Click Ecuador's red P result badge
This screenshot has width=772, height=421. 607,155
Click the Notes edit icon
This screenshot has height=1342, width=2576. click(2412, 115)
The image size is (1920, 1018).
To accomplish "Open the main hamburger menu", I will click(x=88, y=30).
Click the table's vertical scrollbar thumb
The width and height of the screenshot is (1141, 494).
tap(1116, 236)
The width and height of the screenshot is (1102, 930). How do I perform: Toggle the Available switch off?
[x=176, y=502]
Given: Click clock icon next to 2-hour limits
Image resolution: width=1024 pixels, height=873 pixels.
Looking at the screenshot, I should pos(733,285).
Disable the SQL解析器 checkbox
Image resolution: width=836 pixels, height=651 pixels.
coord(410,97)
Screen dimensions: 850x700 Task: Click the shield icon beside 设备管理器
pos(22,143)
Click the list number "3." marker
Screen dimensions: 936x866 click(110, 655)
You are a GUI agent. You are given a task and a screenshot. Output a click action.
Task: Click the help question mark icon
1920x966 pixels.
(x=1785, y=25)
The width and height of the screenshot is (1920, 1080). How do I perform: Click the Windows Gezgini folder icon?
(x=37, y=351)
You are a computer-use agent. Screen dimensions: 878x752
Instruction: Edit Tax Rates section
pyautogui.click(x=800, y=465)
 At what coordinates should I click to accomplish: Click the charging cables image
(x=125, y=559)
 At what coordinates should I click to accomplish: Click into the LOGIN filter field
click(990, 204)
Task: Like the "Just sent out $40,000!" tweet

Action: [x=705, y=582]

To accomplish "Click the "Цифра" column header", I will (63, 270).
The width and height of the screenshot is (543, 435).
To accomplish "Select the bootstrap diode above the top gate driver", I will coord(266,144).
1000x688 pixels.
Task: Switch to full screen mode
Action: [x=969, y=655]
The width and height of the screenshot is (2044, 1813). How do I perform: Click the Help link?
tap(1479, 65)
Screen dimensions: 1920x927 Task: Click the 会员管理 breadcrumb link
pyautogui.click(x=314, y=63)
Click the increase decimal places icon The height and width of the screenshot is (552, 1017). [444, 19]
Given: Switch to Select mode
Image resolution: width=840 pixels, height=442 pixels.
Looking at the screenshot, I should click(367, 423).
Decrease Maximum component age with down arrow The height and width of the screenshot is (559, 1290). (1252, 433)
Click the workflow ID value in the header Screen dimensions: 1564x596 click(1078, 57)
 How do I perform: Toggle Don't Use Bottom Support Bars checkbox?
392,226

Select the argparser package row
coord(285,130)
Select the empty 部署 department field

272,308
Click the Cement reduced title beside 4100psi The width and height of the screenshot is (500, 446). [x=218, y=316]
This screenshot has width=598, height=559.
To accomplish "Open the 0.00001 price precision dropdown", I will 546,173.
* * * * * * * * *
Put every line of the data above into a Markdown table with the columns "No." and "Text", numbering the rows in order and omitting blank lines.

__Task output__:
| No. | Text |
|---|---|
| 1 | Click Ecuador's red P result badge |
| 2 | This screenshot has width=772, height=421. 607,155 |
| 3 | Click the Notes edit icon |
| 4 | This screenshot has height=1342, width=2576. click(2412, 115) |
| 5 | The image size is (1920, 1018). |
| 6 | To accomplish "Open the main hamburger menu", I will click(x=88, y=30). |
| 7 | Click the table's vertical scrollbar thumb |
| 8 | The width and height of the screenshot is (1141, 494). |
| 9 | tap(1116, 236) |
| 10 | The width and height of the screenshot is (1102, 930). How do I perform: Toggle the Available switch off? |
| 11 | [x=176, y=502] |
| 12 | Given: Click clock icon next to 2-hour limits |
| 13 | Image resolution: width=1024 pixels, height=873 pixels. |
| 14 | Looking at the screenshot, I should pos(733,285). |
| 15 | Disable the SQL解析器 checkbox |
| 16 | Image resolution: width=836 pixels, height=651 pixels. |
| 17 | coord(410,97) |
| 18 | Screen dimensions: 850x700 Task: Click the shield icon beside 设备管理器 |
| 19 | pos(22,143) |
| 20 | Click the list number "3." marker |
| 21 | Screen dimensions: 936x866 click(110, 655) |
| 22 | You are a GUI agent. You are given a task and a screenshot. Output a click action. |
| 23 | Task: Click the help question mark icon |
| 24 | 1920x966 pixels. |
| 25 | (x=1785, y=25) |
| 26 | The width and height of the screenshot is (1920, 1080). How do I perform: Click the Windows Gezgini folder icon? |
| 27 | (x=37, y=351) |
| 28 | You are a computer-use agent. Screen dimensions: 878x752 |
| 29 | Instruction: Edit Tax Rates section |
| 30 | pyautogui.click(x=800, y=465) |
| 31 |  At what coordinates should I click to accomplish: Click the charging cables image |
| 32 | (x=125, y=559) |
| 33 |  At what coordinates should I click to accomplish: Click into the LOGIN filter field |
| 34 | click(990, 204) |
| 35 | Task: Like the "Just sent out $40,000!" tweet |
| 36 | Action: [x=705, y=582] |
| 37 | To accomplish "Click the "Цифра" column header", I will (63, 270). |
| 38 | The width and height of the screenshot is (543, 435). |
| 39 | To accomplish "Select the bootstrap diode above the top gate driver", I will coord(266,144). |
| 40 | 1000x688 pixels. |
| 41 | Task: Switch to full screen mode |
| 42 | Action: [x=969, y=655] |
| 43 | The width and height of the screenshot is (2044, 1813). How do I perform: Click the Help link? |
| 44 | tap(1479, 65) |
| 45 | Screen dimensions: 1920x927 Task: Click the 会员管理 breadcrumb link |
| 46 | pyautogui.click(x=314, y=63) |
| 47 | Click the increase decimal places icon The height and width of the screenshot is (552, 1017). [444, 19] |
| 48 | Given: Switch to Select mode |
| 49 | Image resolution: width=840 pixels, height=442 pixels. |
| 50 | Looking at the screenshot, I should click(367, 423). |
| 51 | Decrease Maximum component age with down arrow The height and width of the screenshot is (559, 1290). (1252, 433) |
| 52 | Click the workflow ID value in the header Screen dimensions: 1564x596 click(1078, 57) |
| 53 |  How do I perform: Toggle Don't Use Bottom Support Bars checkbox? |
| 54 | 392,226 |
| 55 | Select the argparser package row |
| 56 | coord(285,130) |
| 57 | Select the empty 部署 department field |
| 58 | 272,308 |
| 59 | Click the Cement reduced title beside 4100psi The width and height of the screenshot is (500, 446). [x=218, y=316] |
| 60 | This screenshot has width=598, height=559. |
| 61 | To accomplish "Open the 0.00001 price precision dropdown", I will 546,173. |